→ **WHAT THE TASK REQUIRES**
Begin with the line containing "The width and height of the screenshot is (800, 800)." and reproduce it and all later lines exactly, through the last line of the records. Add nothing else.

→ **DATA RECORDS**
= = = =
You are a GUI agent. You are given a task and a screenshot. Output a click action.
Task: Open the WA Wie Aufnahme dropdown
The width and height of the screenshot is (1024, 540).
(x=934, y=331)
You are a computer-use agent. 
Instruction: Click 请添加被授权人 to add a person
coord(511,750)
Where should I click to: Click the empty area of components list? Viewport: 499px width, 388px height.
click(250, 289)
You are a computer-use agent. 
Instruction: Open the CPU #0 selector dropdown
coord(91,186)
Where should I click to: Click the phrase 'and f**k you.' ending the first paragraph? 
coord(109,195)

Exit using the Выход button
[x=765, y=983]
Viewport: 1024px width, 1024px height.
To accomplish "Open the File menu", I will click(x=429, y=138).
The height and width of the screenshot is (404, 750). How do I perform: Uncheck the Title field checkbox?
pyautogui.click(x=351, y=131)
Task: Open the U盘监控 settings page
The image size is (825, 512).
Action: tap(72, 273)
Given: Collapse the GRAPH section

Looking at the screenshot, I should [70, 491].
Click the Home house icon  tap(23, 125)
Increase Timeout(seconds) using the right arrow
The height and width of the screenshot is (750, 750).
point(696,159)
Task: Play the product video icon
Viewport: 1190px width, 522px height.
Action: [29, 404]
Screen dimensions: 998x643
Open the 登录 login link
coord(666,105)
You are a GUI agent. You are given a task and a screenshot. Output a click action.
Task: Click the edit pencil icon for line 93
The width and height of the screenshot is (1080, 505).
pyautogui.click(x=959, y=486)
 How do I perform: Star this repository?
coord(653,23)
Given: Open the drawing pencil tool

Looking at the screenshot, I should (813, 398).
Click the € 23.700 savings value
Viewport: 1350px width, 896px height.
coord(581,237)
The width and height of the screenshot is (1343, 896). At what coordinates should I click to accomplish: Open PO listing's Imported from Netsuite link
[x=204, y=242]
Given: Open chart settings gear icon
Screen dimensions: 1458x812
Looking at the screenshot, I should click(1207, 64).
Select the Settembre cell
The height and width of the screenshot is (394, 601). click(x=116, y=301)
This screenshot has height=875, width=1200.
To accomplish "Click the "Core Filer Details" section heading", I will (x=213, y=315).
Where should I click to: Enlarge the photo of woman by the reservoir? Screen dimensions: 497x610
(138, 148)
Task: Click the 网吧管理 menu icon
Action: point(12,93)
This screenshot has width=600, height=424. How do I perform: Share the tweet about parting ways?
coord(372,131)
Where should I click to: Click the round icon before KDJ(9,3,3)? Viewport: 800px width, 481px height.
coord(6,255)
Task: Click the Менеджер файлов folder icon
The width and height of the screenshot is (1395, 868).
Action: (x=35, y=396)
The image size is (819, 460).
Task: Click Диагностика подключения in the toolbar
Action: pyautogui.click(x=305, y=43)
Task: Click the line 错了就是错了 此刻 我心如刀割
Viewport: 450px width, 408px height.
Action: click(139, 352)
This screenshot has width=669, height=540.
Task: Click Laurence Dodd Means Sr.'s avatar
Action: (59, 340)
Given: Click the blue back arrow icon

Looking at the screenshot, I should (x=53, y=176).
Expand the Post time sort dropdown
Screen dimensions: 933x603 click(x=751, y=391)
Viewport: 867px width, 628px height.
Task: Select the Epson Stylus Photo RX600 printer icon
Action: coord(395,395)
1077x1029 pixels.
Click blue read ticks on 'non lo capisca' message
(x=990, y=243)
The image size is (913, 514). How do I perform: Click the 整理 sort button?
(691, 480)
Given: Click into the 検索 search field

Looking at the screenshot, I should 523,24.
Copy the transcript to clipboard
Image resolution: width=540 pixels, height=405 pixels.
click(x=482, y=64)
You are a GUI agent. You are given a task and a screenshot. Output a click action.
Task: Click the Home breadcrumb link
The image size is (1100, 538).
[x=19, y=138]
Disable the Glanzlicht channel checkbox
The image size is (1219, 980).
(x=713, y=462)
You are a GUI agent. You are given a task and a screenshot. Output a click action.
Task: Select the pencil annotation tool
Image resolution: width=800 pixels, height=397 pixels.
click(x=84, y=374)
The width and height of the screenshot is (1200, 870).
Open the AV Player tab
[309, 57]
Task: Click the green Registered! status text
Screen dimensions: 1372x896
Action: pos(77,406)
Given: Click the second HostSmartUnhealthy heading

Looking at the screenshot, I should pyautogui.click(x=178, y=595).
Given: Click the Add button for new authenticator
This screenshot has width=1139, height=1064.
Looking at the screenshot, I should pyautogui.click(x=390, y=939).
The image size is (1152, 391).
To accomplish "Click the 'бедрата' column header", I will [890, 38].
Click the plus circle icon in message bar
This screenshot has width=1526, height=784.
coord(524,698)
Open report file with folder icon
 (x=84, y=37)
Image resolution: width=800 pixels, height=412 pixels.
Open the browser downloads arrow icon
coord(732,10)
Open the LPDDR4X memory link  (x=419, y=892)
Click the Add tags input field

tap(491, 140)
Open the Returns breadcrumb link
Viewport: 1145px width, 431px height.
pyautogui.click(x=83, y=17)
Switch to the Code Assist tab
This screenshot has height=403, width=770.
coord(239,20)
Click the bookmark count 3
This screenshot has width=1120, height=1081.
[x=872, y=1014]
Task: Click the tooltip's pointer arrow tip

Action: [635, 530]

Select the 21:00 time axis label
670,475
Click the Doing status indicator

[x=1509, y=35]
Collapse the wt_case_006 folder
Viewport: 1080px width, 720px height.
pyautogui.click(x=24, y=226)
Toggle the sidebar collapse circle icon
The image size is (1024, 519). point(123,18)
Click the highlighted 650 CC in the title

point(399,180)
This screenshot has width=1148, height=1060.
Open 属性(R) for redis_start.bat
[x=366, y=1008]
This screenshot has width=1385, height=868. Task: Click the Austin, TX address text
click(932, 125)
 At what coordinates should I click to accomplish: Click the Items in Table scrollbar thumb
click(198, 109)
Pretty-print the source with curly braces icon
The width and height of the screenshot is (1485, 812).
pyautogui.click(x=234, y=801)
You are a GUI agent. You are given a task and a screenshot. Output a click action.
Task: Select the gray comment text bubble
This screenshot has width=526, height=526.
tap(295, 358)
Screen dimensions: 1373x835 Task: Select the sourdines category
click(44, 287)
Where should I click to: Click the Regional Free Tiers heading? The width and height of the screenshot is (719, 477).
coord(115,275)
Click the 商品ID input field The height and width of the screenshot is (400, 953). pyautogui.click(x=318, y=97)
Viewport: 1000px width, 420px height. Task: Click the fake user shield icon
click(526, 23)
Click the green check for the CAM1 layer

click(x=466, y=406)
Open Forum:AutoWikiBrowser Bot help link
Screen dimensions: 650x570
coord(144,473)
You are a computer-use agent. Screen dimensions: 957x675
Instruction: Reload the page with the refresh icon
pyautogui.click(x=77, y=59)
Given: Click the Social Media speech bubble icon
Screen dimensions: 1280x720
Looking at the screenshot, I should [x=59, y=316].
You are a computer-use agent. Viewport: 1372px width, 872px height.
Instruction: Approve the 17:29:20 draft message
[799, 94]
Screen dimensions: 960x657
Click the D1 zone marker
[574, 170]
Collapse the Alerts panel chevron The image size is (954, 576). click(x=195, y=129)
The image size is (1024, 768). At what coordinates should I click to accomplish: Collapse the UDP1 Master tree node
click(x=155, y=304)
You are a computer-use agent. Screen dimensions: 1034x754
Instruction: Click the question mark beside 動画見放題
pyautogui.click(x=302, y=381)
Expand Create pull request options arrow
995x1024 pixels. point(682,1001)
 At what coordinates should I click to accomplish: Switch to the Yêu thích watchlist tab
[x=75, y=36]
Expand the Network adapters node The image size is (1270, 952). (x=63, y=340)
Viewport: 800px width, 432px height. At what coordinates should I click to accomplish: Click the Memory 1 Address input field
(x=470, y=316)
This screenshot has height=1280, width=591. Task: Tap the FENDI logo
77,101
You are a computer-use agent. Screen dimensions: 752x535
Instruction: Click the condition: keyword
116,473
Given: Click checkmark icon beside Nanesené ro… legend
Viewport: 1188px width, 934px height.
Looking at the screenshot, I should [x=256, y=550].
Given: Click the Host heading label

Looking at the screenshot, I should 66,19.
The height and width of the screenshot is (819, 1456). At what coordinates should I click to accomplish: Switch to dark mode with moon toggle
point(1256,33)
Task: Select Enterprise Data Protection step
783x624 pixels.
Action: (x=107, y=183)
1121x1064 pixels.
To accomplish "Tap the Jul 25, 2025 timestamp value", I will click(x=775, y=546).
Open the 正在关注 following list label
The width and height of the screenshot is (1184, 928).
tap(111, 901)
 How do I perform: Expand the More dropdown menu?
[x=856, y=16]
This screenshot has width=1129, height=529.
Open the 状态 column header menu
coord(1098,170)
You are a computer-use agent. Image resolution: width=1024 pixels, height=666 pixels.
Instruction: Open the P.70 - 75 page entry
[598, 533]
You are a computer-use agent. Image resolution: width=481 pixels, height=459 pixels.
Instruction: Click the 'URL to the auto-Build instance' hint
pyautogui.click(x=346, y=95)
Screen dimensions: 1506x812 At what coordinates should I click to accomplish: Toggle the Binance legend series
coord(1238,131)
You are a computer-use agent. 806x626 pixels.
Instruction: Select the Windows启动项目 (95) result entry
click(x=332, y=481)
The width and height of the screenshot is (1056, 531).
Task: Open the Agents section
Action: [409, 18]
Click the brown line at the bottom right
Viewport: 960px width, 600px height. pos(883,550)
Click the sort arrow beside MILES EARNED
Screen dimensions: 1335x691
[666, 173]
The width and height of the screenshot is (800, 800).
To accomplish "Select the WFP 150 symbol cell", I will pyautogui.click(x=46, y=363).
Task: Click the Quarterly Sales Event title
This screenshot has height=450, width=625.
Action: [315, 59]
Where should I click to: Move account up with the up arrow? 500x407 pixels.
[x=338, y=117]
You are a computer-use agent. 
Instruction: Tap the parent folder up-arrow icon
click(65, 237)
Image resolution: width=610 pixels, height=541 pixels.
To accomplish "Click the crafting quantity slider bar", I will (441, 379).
= = = =
→ **COMPLETED EXERCISE**
The width and height of the screenshot is (800, 800).
To accomplish "Select the WFP 150 symbol cell", I will pyautogui.click(x=46, y=363).
Task: Click the Quarterly Sales Event title
This screenshot has height=450, width=625.
Action: [315, 59]
Where should I click to: Move account up with the up arrow? 500x407 pixels.
[x=338, y=117]
You are a computer-use agent. 
Instruction: Tap the parent folder up-arrow icon
click(65, 237)
Image resolution: width=610 pixels, height=541 pixels.
To accomplish "Click the crafting quantity slider bar", I will (441, 379).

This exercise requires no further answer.